WHAT THE TASK REQUIRES: I would like the entries transcribed word for word, please, with the pictures removed.

··· MATERIAL PROVIDED ···

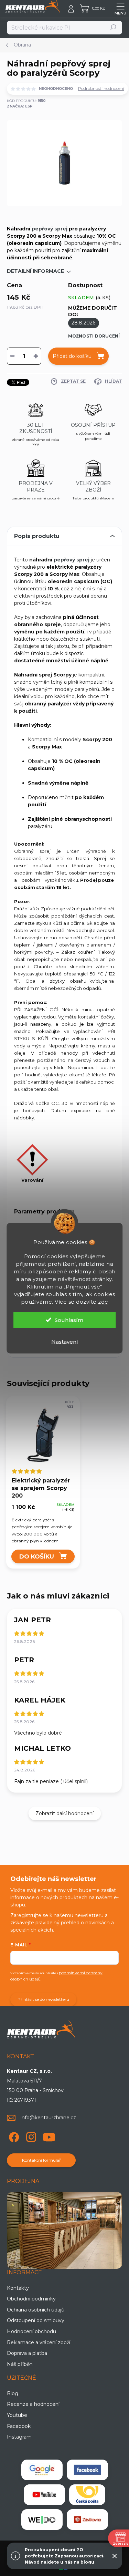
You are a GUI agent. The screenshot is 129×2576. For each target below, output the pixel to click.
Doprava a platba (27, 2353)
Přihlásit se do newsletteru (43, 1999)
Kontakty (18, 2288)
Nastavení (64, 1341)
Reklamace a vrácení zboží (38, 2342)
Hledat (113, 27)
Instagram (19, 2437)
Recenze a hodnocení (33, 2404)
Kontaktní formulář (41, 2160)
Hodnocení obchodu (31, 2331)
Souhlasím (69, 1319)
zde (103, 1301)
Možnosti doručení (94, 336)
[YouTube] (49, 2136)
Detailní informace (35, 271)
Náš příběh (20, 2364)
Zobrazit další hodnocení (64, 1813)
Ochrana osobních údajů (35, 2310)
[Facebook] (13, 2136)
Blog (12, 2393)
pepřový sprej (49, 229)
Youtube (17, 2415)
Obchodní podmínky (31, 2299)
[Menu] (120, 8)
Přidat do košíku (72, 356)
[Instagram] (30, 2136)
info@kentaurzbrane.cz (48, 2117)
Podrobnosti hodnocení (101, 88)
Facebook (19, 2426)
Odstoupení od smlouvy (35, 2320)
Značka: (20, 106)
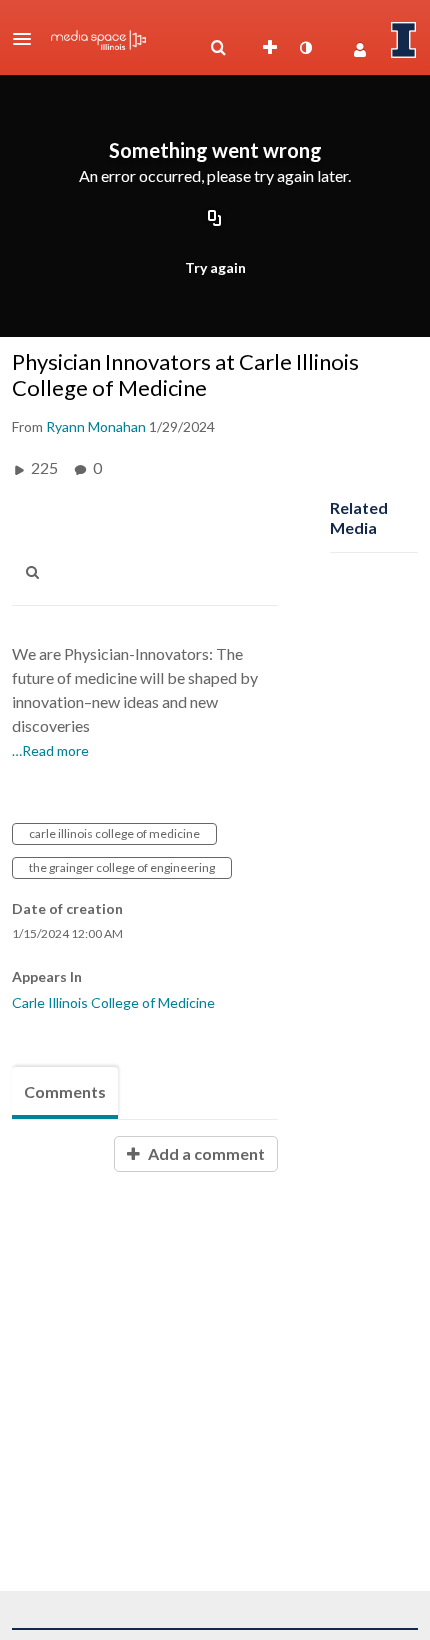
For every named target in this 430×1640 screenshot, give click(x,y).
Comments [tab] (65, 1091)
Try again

···

RESULT:
You are a GUI agent. The screenshot is 129×2576. For each target below, output the pixel to click.
Doprava a platba (27, 2353)
Přihlásit se do newsletteru (43, 1999)
Kontakty (18, 2288)
Nastavení (64, 1341)
Reklamace a vrácení zboží (38, 2342)
Hledat (113, 27)
Instagram (19, 2437)
Recenze a hodnocení (33, 2404)
Kontaktní formulář (41, 2160)
Hodnocení obchodu (31, 2331)
Souhlasím (69, 1319)
zde (103, 1301)
Možnosti doručení (94, 336)
[YouTube] (49, 2136)
Detailní informace (35, 271)
Náš příběh (20, 2364)
Zobrazit další hodnocení (64, 1813)
Ochrana osobních údajů (35, 2310)
[Facebook] (13, 2136)
Blog (12, 2393)
pepřový sprej (49, 229)
Youtube (17, 2415)
Obchodní podmínky (31, 2299)
[Menu] (120, 8)
Přidat do košíku (72, 356)
[Instagram] (30, 2136)
info@kentaurzbrane.cz (48, 2117)
Podrobnosti hodnocení (101, 88)
Facebook (19, 2426)
Odstoupení od smlouvy (35, 2320)
Značka: (20, 106)
For every named target in this 430×1640 screenshot, give click(x,y).
Comments [tab] (65, 1091)
Try again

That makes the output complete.